Required action -> Return all the lines below, exactly as they read.

Collected data entries:
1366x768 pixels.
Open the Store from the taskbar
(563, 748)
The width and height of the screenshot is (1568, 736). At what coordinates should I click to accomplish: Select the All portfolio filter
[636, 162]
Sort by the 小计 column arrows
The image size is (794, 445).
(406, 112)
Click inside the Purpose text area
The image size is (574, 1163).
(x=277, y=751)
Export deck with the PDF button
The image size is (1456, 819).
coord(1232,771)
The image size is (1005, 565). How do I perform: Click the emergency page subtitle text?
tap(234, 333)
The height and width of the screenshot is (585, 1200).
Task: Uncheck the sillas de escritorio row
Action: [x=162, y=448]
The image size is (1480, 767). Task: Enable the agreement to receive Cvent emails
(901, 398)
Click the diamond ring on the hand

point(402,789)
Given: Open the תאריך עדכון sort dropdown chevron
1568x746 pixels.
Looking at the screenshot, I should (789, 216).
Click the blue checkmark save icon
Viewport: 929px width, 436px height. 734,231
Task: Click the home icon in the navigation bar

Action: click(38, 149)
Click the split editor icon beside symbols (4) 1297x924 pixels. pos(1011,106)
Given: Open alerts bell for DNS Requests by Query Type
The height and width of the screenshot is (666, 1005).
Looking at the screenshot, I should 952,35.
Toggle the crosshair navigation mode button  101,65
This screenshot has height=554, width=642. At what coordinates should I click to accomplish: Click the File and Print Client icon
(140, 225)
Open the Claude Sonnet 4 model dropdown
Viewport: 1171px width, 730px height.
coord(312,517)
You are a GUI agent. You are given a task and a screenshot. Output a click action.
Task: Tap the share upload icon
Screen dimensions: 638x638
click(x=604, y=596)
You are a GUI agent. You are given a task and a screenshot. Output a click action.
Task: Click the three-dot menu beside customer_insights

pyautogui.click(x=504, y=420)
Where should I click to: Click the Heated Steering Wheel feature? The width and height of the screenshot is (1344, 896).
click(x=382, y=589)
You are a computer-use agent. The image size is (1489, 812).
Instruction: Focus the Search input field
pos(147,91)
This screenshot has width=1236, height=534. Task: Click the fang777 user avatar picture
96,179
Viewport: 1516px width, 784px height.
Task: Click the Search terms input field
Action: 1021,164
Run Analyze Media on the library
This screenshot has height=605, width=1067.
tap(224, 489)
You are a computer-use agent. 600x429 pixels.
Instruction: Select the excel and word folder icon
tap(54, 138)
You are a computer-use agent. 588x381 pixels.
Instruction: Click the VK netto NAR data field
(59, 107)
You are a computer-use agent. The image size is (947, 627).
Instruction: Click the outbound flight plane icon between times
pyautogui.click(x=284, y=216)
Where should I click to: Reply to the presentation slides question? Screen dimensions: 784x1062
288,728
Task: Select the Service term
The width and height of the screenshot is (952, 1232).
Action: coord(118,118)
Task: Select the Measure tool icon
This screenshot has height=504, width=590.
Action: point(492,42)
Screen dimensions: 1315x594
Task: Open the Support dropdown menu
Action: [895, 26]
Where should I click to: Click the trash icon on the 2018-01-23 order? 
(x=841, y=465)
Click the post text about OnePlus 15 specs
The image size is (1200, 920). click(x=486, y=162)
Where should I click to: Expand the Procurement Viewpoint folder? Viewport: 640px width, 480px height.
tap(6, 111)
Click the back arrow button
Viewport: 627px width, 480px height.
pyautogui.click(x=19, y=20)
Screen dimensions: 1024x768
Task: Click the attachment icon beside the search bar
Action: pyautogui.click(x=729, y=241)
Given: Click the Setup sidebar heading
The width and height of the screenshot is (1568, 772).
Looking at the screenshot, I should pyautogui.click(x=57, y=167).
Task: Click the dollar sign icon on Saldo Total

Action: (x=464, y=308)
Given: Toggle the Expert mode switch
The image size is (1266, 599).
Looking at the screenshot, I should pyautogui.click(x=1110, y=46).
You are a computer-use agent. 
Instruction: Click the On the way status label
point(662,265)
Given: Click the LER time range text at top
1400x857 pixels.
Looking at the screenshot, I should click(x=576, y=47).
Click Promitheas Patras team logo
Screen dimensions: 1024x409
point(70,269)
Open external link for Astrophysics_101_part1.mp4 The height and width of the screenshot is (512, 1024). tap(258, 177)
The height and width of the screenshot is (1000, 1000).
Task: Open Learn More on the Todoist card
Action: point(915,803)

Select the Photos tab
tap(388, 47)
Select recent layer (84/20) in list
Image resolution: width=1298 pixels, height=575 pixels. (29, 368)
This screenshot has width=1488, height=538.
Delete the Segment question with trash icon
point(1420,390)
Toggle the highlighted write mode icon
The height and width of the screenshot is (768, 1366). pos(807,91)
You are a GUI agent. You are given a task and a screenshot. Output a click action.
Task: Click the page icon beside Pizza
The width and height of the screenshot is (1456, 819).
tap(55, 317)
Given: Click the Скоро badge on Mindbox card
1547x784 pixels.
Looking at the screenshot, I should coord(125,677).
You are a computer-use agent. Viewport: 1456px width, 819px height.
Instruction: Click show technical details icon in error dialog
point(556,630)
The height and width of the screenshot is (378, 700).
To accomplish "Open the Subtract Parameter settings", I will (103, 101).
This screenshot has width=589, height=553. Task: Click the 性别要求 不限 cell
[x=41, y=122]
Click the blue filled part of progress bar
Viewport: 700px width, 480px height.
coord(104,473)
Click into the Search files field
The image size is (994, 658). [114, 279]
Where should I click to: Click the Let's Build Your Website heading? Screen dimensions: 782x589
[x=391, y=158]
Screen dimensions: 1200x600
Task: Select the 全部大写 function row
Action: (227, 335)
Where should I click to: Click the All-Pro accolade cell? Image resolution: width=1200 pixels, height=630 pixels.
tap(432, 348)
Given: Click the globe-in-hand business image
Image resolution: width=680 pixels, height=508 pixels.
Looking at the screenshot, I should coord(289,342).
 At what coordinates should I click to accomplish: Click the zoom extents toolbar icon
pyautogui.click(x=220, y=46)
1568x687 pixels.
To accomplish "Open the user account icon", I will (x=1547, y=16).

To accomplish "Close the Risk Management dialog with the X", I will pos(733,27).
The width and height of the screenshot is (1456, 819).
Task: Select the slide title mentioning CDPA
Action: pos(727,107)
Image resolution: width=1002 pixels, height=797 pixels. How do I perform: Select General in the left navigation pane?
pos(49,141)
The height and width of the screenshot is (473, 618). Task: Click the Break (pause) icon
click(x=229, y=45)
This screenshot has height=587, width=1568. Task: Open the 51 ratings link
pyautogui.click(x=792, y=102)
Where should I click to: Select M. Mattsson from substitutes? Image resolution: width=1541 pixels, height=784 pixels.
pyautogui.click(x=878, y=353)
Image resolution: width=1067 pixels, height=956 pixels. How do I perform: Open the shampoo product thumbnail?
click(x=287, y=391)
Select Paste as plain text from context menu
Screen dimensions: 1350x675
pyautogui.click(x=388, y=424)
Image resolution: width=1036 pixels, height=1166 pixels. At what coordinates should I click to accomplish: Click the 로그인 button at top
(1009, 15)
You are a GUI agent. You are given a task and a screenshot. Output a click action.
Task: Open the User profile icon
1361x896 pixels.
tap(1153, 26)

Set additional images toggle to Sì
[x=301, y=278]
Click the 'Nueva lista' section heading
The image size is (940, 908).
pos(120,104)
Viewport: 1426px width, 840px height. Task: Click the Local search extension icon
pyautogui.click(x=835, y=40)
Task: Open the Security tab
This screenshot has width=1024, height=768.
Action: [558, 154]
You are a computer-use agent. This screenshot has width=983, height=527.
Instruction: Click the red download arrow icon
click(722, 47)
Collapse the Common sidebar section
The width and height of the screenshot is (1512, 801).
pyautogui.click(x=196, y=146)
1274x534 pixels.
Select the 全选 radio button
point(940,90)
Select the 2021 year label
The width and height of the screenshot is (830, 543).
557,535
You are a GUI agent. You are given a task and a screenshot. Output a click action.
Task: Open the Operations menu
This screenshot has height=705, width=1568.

Output for this task ->
1366x768 pixels.
Open the Store from the taskbar
(563, 748)
The width and height of the screenshot is (1568, 736). At what coordinates should I click to accomplish: Select the All portfolio filter
[636, 162]
Sort by the 小计 column arrows
The image size is (794, 445).
(406, 112)
Click inside the Purpose text area
The image size is (574, 1163).
(x=277, y=751)
Export deck with the PDF button
The image size is (1456, 819).
coord(1232,771)
The image size is (1005, 565). How do I perform: Click the emergency page subtitle text?
tap(234, 333)
The height and width of the screenshot is (585, 1200).
Task: Uncheck the sillas de escritorio row
Action: [x=162, y=448]
The image size is (1480, 767). Task: Enable the agreement to receive Cvent emails
(901, 398)
Click the diamond ring on the hand

point(402,789)
Given: Open the תאריך עדכון sort dropdown chevron
1568x746 pixels.
Looking at the screenshot, I should (789, 216).
Click the blue checkmark save icon
Viewport: 929px width, 436px height. 734,231
Task: Click the home icon in the navigation bar

Action: click(38, 149)
Click the split editor icon beside symbols (4) 1297x924 pixels. pos(1011,106)
Given: Open alerts bell for DNS Requests by Query Type
The height and width of the screenshot is (666, 1005).
Looking at the screenshot, I should 952,35.
Toggle the crosshair navigation mode button  101,65
This screenshot has height=554, width=642. At what coordinates should I click to accomplish: Click the File and Print Client icon
(140, 225)
Open the Claude Sonnet 4 model dropdown
Viewport: 1171px width, 730px height.
coord(312,517)
You are a GUI agent. You are given a task and a screenshot. Output a click action.
Task: Tap the share upload icon
Screen dimensions: 638x638
click(x=604, y=596)
You are a GUI agent. You are given a task and a screenshot. Output a click action.
Task: Click the three-dot menu beside customer_insights

pyautogui.click(x=504, y=420)
Where should I click to: Click the Heated Steering Wheel feature? The width and height of the screenshot is (1344, 896).
click(x=382, y=589)
You are a computer-use agent. The image size is (1489, 812).
Instruction: Focus the Search input field
pos(147,91)
This screenshot has width=1236, height=534. Task: Click the fang777 user avatar picture
96,179
Viewport: 1516px width, 784px height.
Task: Click the Search terms input field
Action: 1021,164
Run Analyze Media on the library
This screenshot has height=605, width=1067.
tap(224, 489)
You are a computer-use agent. 600x429 pixels.
Instruction: Select the excel and word folder icon
tap(54, 138)
You are a computer-use agent. 588x381 pixels.
Instruction: Click the VK netto NAR data field
(59, 107)
You are a computer-use agent. The image size is (947, 627).
Instruction: Click the outbound flight plane icon between times
pyautogui.click(x=284, y=216)
Where should I click to: Reply to the presentation slides question? Screen dimensions: 784x1062
288,728
Task: Select the Service term
The width and height of the screenshot is (952, 1232).
Action: coord(118,118)
Task: Select the Measure tool icon
This screenshot has height=504, width=590.
Action: point(492,42)
Screen dimensions: 1315x594
Task: Open the Support dropdown menu
Action: [895, 26]
Where should I click to: Click the trash icon on the 2018-01-23 order? 
(x=841, y=465)
Click the post text about OnePlus 15 specs
The image size is (1200, 920). click(x=486, y=162)
Where should I click to: Expand the Procurement Viewpoint folder? Viewport: 640px width, 480px height.
tap(6, 111)
Click the back arrow button
Viewport: 627px width, 480px height.
pyautogui.click(x=19, y=20)
Screen dimensions: 1024x768
Task: Click the attachment icon beside the search bar
Action: pyautogui.click(x=729, y=241)
Given: Click the Setup sidebar heading
The width and height of the screenshot is (1568, 772).
Looking at the screenshot, I should pyautogui.click(x=57, y=167).
Task: Click the dollar sign icon on Saldo Total

Action: (x=464, y=308)
Given: Toggle the Expert mode switch
The image size is (1266, 599).
Looking at the screenshot, I should pyautogui.click(x=1110, y=46).
You are a computer-use agent. 
Instruction: Click the On the way status label
point(662,265)
Given: Click the LER time range text at top
1400x857 pixels.
Looking at the screenshot, I should click(x=576, y=47).
Click Promitheas Patras team logo
Screen dimensions: 1024x409
point(70,269)
Open external link for Astrophysics_101_part1.mp4 The height and width of the screenshot is (512, 1024). tap(258, 177)
The height and width of the screenshot is (1000, 1000).
Task: Open Learn More on the Todoist card
Action: point(915,803)

Select the Photos tab
tap(388, 47)
Select recent layer (84/20) in list
Image resolution: width=1298 pixels, height=575 pixels. (29, 368)
This screenshot has width=1488, height=538.
Delete the Segment question with trash icon
point(1420,390)
Toggle the highlighted write mode icon
The height and width of the screenshot is (768, 1366). pos(807,91)
You are a GUI agent. You are given a task and a screenshot. Output a click action.
Task: Click the page icon beside Pizza
The width and height of the screenshot is (1456, 819).
tap(55, 317)
Given: Click the Скоро badge on Mindbox card
1547x784 pixels.
Looking at the screenshot, I should coord(125,677).
You are a computer-use agent. Viewport: 1456px width, 819px height.
Instruction: Click show technical details icon in error dialog
point(556,630)
The height and width of the screenshot is (378, 700).
To accomplish "Open the Subtract Parameter settings", I will (103, 101).
This screenshot has width=589, height=553. Task: Click the 性别要求 不限 cell
[x=41, y=122]
Click the blue filled part of progress bar
Viewport: 700px width, 480px height.
coord(104,473)
Click into the Search files field
The image size is (994, 658). [114, 279]
Where should I click to: Click the Let's Build Your Website heading? Screen dimensions: 782x589
[x=391, y=158]
Screen dimensions: 1200x600
Task: Select the 全部大写 function row
Action: (227, 335)
Where should I click to: Click the All-Pro accolade cell? Image resolution: width=1200 pixels, height=630 pixels.
tap(432, 348)
Given: Click the globe-in-hand business image
Image resolution: width=680 pixels, height=508 pixels.
Looking at the screenshot, I should coord(289,342).
 At what coordinates should I click to accomplish: Click the zoom extents toolbar icon
pyautogui.click(x=220, y=46)
1568x687 pixels.
To accomplish "Open the user account icon", I will (x=1547, y=16).

To accomplish "Close the Risk Management dialog with the X", I will pos(733,27).
The width and height of the screenshot is (1456, 819).
Task: Select the slide title mentioning CDPA
Action: pos(727,107)
Image resolution: width=1002 pixels, height=797 pixels. How do I perform: Select General in the left navigation pane?
pos(49,141)
The height and width of the screenshot is (473, 618). Task: Click the Break (pause) icon
click(x=229, y=45)
This screenshot has height=587, width=1568. Task: Open the 51 ratings link
pyautogui.click(x=792, y=102)
Where should I click to: Select M. Mattsson from substitutes? Image resolution: width=1541 pixels, height=784 pixels.
pyautogui.click(x=878, y=353)
Image resolution: width=1067 pixels, height=956 pixels. How do I perform: Open the shampoo product thumbnail?
click(x=287, y=391)
Select Paste as plain text from context menu
Screen dimensions: 1350x675
pyautogui.click(x=388, y=424)
Image resolution: width=1036 pixels, height=1166 pixels. At what coordinates should I click to accomplish: Click the 로그인 button at top
(1009, 15)
You are a GUI agent. You are given a task and a screenshot. Output a click action.
Task: Open the User profile icon
1361x896 pixels.
tap(1153, 26)

Set additional images toggle to Sì
[x=301, y=278]
Click the 'Nueva lista' section heading
The image size is (940, 908).
pos(120,104)
Viewport: 1426px width, 840px height. Task: Click the Local search extension icon
pyautogui.click(x=835, y=40)
Task: Open the Security tab
This screenshot has width=1024, height=768.
Action: [558, 154]
You are a computer-use agent. This screenshot has width=983, height=527.
Instruction: Click the red download arrow icon
click(722, 47)
Collapse the Common sidebar section
The width and height of the screenshot is (1512, 801).
pyautogui.click(x=196, y=146)
1274x534 pixels.
Select the 全选 radio button
point(940,90)
Select the 2021 year label
The width and height of the screenshot is (830, 543).
557,535
You are a GUI agent. You are given a task and a screenshot. Output a click action.
Task: Open the Operations menu
This screenshot has height=705, width=1568.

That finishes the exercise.